When I arrived at New York’s Housing Works (a bookstore/AIDS & Homeless organization) in Soho for Marling’s benefit show the other night, the truly reverential were sitting very still in neatly arranged rows of folding chairs, sipping from plastic cups of red wine. But no matter where I stood in the room – near the bearded flannel-wearing dude clasping a copy of Bob Dylan’s Tarantula, next to the sweet academic looking couple in their early 60s with matching glasses, beside the pale, librarian-chic girl carrying a New Yorker bag – I always felt like I was about to get in big trouble. Every time I took out my iPhone to take notes, this tall chinless guy with the creepy focus of a beauty queen stalker glared at me.

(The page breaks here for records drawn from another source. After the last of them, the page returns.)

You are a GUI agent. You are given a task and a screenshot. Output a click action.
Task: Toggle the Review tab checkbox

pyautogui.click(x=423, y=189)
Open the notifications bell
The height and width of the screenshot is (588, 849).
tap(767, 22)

Meanwhile, Marling is a total star. Ethereal in a plane white t-shirt, skinny black jeans and Keds, she delivered a powerful, controlled set – the audience almost breathless in its unyielding attention to her. “I’ve written a really bad set list and put several intense songs next to each other,” she joked, and the crowd politely let out a hushed giggle. After she played “Alpha Shallows,” (sample lyric: “the grey in this city is too much to bear”) into “No Hope in the Air,” I started craving a serious cocktail. Luckily, unlike back in high school, when we had to hide the booze in Nalgene bottles, now they will sell it to you at any number of bars downtown.
On the way out the door, as I silently placed my beer bottle into the recycling bin, I felt a deep sense of kinship with the girl behind the beer booth who was trying to eat Cape Cod potato chips. I have no idea how she got that bag open without making noise, but she was chewing in slow motion, a look of extreme anxiety on her face. I dashed out into the light rain and over to Tom & Jerry’s, where, to my great joy, they were playing the Ramones so loudly I could barely hear myself order a Jamesons. Via text message later that night, I asked Marling, who recently turned 21, what was the first cocktail she legally ordered in America? “Sauvignon Blanc” she replied. I’d officially like to buy her a whiskey.